Goal A: Copy the passage of the Ceph thread below from "Closed wanghui-devops closed" up to and including "to be enabled.".

*** Selection

Closed wanghui-devops closed 4 months ago
The PG count is very low. Try increasing the number of PGs in the pools and check if the autoscaler needs to be enabled.
Yes, the root cause is that pg num and pgp num have values of 1, resulting in only storing data to 3 osds. But what I don't understand is that this pool has PG Autoscale turned on all the time. When does it not take effect? I fixed this problem by manually setting pg num and pgp num and turning on balance;
ceph osd pool set mypool pg_num 128
ceph osd pool set mypool pgp_num 128
ceph balancer mode upmap
ceph balancer on
I have observed this pg_num/pgb_num 1
but initially it is assigned 1
but later it changed to at least 32
.
Can you verify this?
ceph osd pool ls detail
pool 2 '.mgr' replicated size 3 min_size 2 crush_rule 0 object_hash rjenkins pg_num 1 pgp_num 1 autoscale_mode on last_change 20 flags hashpspool stripe_width 0 pg_num_max 32 pg_num_min 1 application mgr
pool 5 'replicapool' replicated size 3 min_size 2 crush_rule 4 object_hash rjenkins pg_num 32 pgp_num 32 autoscale_mode on last_change 58 lfor 0/0/56 flags hashpspool,selfmanaged_snaps stripe_width 0 compression_mode none application rbd
pool 6 'replicapool1' replicated size 1 min_size 1 crush_rule 5 object_hash rjenkins pg_num 32 pgp_num 32 autoscale_mode on last_change 69 lfor 0/0/67 flags hashpspool,selfmanaged_snaps stripe_width 0 application rbd
pool 7 'replicapool2' replicated size 1 min_size 1 crush_rule 6 object_hash rjenkins pg_num 1 pgp_num 1 autoscale_mode on last_change 76 flags hashpspool,selfmanaged_snaps stripe_width 0 application rbd
If you see above replicapool2
is pg/pgp_num is 1
here is the mgr logs
debug 2024-02-22T10:49:58.219+0000 7f80f7fd7640 0 [pg_autoscaler INFO root] Pool 'replicapool2' root_id -1 using 1.152026622245709e-11 of space, bias 1.0, pg target 8.640199666842818e-10 quantized to 32 (current 1)

******

Goal B: Repeat the lines of the listing below, from its first line up to and including the line with "center [507, 345].".

*** Dataset

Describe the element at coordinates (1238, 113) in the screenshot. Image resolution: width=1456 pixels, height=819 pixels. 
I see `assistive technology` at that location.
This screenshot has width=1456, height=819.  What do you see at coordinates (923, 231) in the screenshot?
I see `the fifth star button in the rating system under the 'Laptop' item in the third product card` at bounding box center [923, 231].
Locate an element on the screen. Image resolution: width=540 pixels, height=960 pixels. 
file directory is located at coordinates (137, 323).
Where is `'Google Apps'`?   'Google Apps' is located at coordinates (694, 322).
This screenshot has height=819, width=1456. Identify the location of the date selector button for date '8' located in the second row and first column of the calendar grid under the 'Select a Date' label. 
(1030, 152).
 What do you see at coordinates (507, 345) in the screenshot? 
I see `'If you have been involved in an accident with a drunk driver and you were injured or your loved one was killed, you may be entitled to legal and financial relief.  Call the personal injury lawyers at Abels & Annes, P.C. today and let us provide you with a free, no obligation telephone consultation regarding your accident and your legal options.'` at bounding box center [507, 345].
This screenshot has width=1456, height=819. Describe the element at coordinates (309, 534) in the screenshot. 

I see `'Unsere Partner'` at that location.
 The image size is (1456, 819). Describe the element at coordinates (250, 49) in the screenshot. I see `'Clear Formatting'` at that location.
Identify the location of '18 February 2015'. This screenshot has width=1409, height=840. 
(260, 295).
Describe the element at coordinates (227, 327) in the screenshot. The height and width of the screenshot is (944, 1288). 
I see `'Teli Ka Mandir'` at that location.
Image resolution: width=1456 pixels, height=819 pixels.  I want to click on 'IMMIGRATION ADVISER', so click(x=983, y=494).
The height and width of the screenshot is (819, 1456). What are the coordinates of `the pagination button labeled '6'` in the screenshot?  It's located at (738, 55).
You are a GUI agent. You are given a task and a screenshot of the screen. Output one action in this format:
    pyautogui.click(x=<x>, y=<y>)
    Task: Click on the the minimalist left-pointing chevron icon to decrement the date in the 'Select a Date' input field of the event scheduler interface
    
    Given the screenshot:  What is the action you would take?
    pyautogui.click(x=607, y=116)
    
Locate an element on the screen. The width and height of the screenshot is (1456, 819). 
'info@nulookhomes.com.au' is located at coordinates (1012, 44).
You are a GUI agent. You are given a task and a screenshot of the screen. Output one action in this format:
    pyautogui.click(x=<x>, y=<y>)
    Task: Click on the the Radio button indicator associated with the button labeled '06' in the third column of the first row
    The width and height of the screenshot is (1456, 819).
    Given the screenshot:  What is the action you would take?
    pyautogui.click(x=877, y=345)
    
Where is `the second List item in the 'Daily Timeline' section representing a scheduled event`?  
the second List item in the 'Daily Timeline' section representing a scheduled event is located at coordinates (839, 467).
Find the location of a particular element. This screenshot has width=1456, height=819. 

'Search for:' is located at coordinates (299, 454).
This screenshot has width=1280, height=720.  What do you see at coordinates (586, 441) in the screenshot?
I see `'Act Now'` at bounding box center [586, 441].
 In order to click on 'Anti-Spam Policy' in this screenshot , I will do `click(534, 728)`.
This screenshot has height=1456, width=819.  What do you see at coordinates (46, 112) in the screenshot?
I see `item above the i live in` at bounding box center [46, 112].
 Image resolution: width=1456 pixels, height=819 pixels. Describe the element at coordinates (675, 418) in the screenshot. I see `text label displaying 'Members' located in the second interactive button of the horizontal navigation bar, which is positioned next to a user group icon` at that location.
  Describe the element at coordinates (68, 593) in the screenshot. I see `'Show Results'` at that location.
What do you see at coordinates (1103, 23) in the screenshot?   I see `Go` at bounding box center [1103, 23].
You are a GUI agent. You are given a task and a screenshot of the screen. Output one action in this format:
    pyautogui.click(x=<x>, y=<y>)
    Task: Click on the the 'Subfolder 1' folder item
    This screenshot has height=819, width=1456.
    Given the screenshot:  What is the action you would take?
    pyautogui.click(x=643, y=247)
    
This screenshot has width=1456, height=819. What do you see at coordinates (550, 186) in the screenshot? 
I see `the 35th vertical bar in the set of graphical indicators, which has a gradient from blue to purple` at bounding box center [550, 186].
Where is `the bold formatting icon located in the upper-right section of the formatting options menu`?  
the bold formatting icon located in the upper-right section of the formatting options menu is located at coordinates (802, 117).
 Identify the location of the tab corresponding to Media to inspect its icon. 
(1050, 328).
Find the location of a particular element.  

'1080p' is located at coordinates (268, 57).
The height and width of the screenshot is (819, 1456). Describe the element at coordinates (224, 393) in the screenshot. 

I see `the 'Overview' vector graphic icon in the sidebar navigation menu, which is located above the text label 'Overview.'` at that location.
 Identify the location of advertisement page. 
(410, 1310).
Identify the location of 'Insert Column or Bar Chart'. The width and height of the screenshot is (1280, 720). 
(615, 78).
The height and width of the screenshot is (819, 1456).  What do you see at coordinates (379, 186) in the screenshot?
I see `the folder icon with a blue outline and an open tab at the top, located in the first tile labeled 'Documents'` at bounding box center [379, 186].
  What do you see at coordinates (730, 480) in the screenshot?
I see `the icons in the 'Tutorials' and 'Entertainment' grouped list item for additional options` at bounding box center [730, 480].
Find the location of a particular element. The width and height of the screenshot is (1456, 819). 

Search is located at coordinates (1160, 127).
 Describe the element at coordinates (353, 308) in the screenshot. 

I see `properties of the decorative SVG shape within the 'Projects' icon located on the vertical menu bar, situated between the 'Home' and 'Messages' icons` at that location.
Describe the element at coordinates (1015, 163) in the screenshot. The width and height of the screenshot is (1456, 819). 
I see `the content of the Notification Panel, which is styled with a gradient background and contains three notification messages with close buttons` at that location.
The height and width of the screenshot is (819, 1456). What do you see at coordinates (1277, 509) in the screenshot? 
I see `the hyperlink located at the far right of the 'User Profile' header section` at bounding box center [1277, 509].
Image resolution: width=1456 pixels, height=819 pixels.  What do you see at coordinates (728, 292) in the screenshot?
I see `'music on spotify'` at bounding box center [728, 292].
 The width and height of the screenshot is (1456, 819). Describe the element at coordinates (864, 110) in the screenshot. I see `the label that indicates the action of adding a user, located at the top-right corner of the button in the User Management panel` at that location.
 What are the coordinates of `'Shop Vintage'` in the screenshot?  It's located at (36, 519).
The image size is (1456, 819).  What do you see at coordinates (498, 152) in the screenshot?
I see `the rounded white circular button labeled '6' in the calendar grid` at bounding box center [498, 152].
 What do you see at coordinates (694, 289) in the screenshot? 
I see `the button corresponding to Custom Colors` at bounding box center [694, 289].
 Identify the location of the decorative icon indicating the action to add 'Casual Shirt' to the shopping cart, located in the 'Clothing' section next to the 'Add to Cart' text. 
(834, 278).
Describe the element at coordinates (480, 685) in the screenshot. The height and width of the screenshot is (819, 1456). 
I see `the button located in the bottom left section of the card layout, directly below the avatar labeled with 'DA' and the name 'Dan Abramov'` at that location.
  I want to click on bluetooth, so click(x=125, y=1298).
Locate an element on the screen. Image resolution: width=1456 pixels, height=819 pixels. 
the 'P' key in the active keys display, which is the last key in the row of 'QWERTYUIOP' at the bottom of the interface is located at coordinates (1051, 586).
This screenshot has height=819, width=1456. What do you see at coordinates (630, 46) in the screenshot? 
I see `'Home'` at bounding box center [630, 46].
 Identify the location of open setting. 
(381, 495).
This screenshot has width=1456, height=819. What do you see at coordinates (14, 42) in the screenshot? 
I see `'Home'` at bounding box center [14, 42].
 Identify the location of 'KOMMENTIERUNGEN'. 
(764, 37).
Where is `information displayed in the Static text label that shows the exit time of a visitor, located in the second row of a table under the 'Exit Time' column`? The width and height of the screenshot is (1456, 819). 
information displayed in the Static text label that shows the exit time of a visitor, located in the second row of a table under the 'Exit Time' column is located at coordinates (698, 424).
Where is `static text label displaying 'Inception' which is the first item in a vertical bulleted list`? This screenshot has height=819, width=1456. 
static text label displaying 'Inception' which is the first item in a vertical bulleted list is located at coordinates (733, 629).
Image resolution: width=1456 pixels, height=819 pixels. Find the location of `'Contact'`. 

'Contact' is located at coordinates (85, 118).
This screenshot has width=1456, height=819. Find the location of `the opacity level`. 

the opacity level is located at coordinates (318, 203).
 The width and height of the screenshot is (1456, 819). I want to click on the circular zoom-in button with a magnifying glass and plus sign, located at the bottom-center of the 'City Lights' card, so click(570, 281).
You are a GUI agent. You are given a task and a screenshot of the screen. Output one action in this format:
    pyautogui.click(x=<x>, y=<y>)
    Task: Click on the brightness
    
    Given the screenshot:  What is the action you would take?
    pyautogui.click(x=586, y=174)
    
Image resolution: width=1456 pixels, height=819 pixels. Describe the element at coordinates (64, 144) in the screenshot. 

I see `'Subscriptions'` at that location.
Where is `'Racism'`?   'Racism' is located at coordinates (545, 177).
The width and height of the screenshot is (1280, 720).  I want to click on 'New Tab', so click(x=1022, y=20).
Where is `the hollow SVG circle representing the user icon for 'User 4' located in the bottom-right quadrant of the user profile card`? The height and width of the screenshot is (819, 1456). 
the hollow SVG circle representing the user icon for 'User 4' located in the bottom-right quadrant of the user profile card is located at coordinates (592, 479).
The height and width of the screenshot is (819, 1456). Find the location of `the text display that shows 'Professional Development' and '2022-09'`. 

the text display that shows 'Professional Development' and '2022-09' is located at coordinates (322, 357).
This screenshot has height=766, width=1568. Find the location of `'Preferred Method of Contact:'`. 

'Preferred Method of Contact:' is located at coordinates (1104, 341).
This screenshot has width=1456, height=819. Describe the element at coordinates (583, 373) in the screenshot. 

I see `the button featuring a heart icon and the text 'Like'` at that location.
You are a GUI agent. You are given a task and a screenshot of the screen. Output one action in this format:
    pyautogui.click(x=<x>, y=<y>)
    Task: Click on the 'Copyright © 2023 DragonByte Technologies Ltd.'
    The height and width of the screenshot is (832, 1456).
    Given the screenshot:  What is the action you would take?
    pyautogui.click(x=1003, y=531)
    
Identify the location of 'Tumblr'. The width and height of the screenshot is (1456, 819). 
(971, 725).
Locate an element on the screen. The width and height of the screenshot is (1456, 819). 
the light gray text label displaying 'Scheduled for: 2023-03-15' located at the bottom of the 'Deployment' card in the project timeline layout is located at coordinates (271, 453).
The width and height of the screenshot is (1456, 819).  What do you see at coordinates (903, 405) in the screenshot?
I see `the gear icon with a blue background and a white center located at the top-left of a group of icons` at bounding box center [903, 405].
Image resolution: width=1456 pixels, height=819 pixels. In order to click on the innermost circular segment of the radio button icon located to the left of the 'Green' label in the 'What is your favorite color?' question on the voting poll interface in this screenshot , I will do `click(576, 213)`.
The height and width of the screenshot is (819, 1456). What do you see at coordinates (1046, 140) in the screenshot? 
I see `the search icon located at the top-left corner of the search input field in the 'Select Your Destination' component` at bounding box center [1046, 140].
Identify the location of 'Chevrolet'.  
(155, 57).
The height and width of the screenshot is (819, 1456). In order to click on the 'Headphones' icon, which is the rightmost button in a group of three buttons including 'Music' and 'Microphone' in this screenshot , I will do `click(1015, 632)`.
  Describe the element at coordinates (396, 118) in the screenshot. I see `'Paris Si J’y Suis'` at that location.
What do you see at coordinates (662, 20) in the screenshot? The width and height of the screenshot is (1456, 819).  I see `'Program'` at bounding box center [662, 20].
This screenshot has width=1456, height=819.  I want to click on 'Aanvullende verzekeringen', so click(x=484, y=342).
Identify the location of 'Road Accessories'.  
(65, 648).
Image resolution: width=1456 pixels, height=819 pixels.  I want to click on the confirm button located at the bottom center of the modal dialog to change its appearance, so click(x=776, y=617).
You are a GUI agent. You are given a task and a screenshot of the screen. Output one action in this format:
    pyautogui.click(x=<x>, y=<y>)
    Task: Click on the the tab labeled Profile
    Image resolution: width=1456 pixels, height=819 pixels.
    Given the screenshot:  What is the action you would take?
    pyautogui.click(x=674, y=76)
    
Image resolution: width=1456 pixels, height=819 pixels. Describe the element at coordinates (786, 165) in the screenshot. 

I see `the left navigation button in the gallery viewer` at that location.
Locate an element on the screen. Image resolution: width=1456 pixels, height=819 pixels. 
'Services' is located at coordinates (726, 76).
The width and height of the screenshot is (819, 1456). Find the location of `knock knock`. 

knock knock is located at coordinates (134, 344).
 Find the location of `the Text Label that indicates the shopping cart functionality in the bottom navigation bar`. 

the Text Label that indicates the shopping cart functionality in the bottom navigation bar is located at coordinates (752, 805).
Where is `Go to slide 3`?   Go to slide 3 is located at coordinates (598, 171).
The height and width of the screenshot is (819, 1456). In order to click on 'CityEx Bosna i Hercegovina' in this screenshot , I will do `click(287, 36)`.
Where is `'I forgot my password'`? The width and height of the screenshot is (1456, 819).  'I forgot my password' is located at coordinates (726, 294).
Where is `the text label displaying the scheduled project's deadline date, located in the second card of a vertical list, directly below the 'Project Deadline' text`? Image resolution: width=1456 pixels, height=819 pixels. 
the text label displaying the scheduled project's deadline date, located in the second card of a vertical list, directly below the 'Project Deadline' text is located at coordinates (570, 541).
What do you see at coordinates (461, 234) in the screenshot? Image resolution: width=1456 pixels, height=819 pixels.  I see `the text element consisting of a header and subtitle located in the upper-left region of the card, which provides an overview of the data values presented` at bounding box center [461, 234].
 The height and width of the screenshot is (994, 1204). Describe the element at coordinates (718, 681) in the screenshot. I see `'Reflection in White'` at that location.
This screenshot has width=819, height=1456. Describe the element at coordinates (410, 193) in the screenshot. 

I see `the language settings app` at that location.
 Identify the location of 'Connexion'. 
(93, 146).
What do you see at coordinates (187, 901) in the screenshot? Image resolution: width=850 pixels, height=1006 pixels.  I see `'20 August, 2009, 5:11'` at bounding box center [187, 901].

******

Result A:
Closed wanghui-devops closed 4 months ago
The PG count is very low. Try increasing the number of PGs in the pools and check if the autoscaler needs to be enabled.

Result B:
Describe the element at coordinates (1238, 113) in the screenshot. Image resolution: width=1456 pixels, height=819 pixels. 
I see `assistive technology` at that location.
This screenshot has width=1456, height=819.  What do you see at coordinates (923, 231) in the screenshot?
I see `the fifth star button in the rating system under the 'Laptop' item in the third product card` at bounding box center [923, 231].
Locate an element on the screen. Image resolution: width=540 pixels, height=960 pixels. 
file directory is located at coordinates (137, 323).
Where is `'Google Apps'`?   'Google Apps' is located at coordinates (694, 322).
This screenshot has height=819, width=1456. Identify the location of the date selector button for date '8' located in the second row and first column of the calendar grid under the 'Select a Date' label. 
(1030, 152).
 What do you see at coordinates (507, 345) in the screenshot? 
I see `'If you have been involved in an accident with a drunk driver and you were injured or your loved one was killed, you may be entitled to legal and financial relief.  Call the personal injury lawyers at Abels & Annes, P.C. today and let us provide you with a free, no obligation telephone consultation regarding your accident and your legal options.'` at bounding box center [507, 345].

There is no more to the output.